As abundantes chuvas inundaram em poucas horas localidades inteiras do Rio Grande do Sul, causando morte e destruição. Um cenário que evidencia os efeitos do aquecimento "excessivo" e a lentidão dos governos de se adaptarem à crise climática, afirma um especialista.
Os moradores de Muçum e de outras cidades gaúchas enlutadas pela passagem de um ciclone asseguram que nunca haviam visto o rio Taquari transbordar como na semana passada, atingindo regiões elevadas e distantes de seu curso.
“Desde que nasci – nasci aqui, em uma casa velha, – e nunca tinha uma enchente que tivesse que sair de casa por causa da água. Só depois que me tornei velho, depois que construí esse bar novo aqui, são diversas vezes que saio de casa […] Eu não sei porque, de repente, começou a dar enchentes tão grandes. Esta [última] foi a maior de todas da história que já se ouviu falar.”, disse à AFPTV Humberto Simonaio, proprietário da sorveteria “Keko”, presente há mais de 50 anos na cidade de 4.600 habitantes.
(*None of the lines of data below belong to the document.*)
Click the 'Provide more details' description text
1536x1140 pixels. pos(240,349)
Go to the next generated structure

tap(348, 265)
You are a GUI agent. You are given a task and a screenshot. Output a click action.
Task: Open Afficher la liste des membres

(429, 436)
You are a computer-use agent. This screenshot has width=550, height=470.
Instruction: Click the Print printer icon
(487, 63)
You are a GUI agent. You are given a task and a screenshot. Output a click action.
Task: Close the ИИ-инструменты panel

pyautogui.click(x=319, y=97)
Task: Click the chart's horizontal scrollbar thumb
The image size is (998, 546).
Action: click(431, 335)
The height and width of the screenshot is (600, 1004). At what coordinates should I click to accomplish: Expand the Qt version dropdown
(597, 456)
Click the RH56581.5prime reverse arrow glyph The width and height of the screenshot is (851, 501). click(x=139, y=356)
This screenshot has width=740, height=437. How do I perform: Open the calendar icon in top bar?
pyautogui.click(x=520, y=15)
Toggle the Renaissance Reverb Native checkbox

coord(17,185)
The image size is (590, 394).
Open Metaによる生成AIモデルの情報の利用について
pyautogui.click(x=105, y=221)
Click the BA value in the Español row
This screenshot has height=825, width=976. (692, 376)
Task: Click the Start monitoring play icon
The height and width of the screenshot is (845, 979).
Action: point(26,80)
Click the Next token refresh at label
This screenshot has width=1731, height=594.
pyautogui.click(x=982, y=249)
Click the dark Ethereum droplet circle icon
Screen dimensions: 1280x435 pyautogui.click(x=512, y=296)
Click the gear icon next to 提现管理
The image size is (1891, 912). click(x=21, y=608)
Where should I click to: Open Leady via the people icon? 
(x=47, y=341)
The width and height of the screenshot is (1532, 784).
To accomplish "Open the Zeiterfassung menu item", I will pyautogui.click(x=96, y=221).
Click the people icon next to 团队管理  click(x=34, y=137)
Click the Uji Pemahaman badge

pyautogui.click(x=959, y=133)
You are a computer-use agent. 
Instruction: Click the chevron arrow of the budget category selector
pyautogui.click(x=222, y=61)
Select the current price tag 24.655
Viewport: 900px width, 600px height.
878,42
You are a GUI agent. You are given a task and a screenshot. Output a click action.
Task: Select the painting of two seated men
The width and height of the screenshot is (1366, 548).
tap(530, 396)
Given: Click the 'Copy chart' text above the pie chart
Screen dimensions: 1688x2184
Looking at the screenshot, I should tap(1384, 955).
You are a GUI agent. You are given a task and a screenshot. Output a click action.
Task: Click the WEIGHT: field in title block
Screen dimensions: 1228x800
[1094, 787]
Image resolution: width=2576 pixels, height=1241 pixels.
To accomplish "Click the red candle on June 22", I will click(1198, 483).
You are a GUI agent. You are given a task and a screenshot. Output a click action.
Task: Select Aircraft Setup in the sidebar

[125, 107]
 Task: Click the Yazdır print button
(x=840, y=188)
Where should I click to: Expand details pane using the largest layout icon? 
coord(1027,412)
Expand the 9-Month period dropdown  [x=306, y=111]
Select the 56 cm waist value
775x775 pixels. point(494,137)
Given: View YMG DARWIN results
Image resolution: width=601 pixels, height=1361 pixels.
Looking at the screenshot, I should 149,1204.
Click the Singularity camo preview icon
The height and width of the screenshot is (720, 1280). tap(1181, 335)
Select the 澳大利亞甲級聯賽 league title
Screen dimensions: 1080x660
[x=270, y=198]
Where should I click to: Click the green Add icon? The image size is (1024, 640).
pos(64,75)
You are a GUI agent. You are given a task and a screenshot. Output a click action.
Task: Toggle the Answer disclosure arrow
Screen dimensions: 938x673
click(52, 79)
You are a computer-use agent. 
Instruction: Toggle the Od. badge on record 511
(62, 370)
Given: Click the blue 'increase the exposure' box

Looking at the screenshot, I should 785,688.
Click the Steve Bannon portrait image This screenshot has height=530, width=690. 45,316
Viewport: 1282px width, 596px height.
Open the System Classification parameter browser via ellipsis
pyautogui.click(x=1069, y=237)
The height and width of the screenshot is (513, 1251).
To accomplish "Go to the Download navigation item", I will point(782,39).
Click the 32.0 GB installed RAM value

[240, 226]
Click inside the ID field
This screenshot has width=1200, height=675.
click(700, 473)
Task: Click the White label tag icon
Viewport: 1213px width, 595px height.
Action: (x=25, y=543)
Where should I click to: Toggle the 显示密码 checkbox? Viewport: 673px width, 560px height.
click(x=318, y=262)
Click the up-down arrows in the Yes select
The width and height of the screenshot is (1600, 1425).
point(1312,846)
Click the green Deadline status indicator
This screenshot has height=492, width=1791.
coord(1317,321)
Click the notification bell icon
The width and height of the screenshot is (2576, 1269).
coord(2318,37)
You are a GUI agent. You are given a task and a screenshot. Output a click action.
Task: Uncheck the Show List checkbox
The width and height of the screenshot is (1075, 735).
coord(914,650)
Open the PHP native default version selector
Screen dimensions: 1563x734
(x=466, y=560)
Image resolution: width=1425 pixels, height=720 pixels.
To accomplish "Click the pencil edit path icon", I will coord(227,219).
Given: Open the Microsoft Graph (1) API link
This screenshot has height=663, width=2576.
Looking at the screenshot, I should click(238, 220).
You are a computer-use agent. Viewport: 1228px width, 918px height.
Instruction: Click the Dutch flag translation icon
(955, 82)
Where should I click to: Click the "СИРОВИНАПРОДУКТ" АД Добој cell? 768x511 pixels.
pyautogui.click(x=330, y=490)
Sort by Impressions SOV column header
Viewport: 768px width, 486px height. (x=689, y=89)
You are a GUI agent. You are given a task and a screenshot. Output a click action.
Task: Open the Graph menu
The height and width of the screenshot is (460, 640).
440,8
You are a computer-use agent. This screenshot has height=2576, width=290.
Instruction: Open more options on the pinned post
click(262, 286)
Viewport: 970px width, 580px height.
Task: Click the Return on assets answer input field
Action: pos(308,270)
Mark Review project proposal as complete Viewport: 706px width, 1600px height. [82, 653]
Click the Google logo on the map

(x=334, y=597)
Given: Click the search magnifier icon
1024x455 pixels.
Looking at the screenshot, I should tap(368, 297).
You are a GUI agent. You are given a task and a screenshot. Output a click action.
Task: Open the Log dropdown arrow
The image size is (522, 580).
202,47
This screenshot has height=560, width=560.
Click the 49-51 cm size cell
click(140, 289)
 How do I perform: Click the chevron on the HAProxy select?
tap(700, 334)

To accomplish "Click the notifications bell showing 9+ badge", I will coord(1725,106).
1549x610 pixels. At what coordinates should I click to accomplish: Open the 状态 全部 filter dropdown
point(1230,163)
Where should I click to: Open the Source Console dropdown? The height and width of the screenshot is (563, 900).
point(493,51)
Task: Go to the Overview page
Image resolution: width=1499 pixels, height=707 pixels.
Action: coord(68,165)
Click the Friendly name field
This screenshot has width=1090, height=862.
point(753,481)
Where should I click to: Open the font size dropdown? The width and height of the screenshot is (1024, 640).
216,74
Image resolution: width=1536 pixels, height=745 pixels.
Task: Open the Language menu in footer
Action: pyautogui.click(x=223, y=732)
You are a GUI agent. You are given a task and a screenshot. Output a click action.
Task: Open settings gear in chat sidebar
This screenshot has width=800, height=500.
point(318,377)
Uma semana depois da tragédia, os trabalhos de limpeza continuavam nas ruas enlameadas de Muçum, onde foram encontrados 16 dos 47 mortos pelo ciclone, além de 50 pessoas desaparecidas.
Alertado pelas previsões de forte chuva, Simonaio, de 74 anos, enviou algumas máquinas da sorveteria ao galpão de um amigo em uma área elevada, que saiu ilesa das cheias anteriores do rio.
Mas o depósito também foi inundado.
Já Selmar Klunk ajudava os vizinhos da cidade próxima de Encantado a recolher suas coisas durante a emergência climática. Já de madrugada, este diretor de uma associação regional de turismo, de 38 anos, recebeu a notícia de que as águas haviam alcançado o estacionamento onde havia deixado seu carro, a dois quilômetros do rio.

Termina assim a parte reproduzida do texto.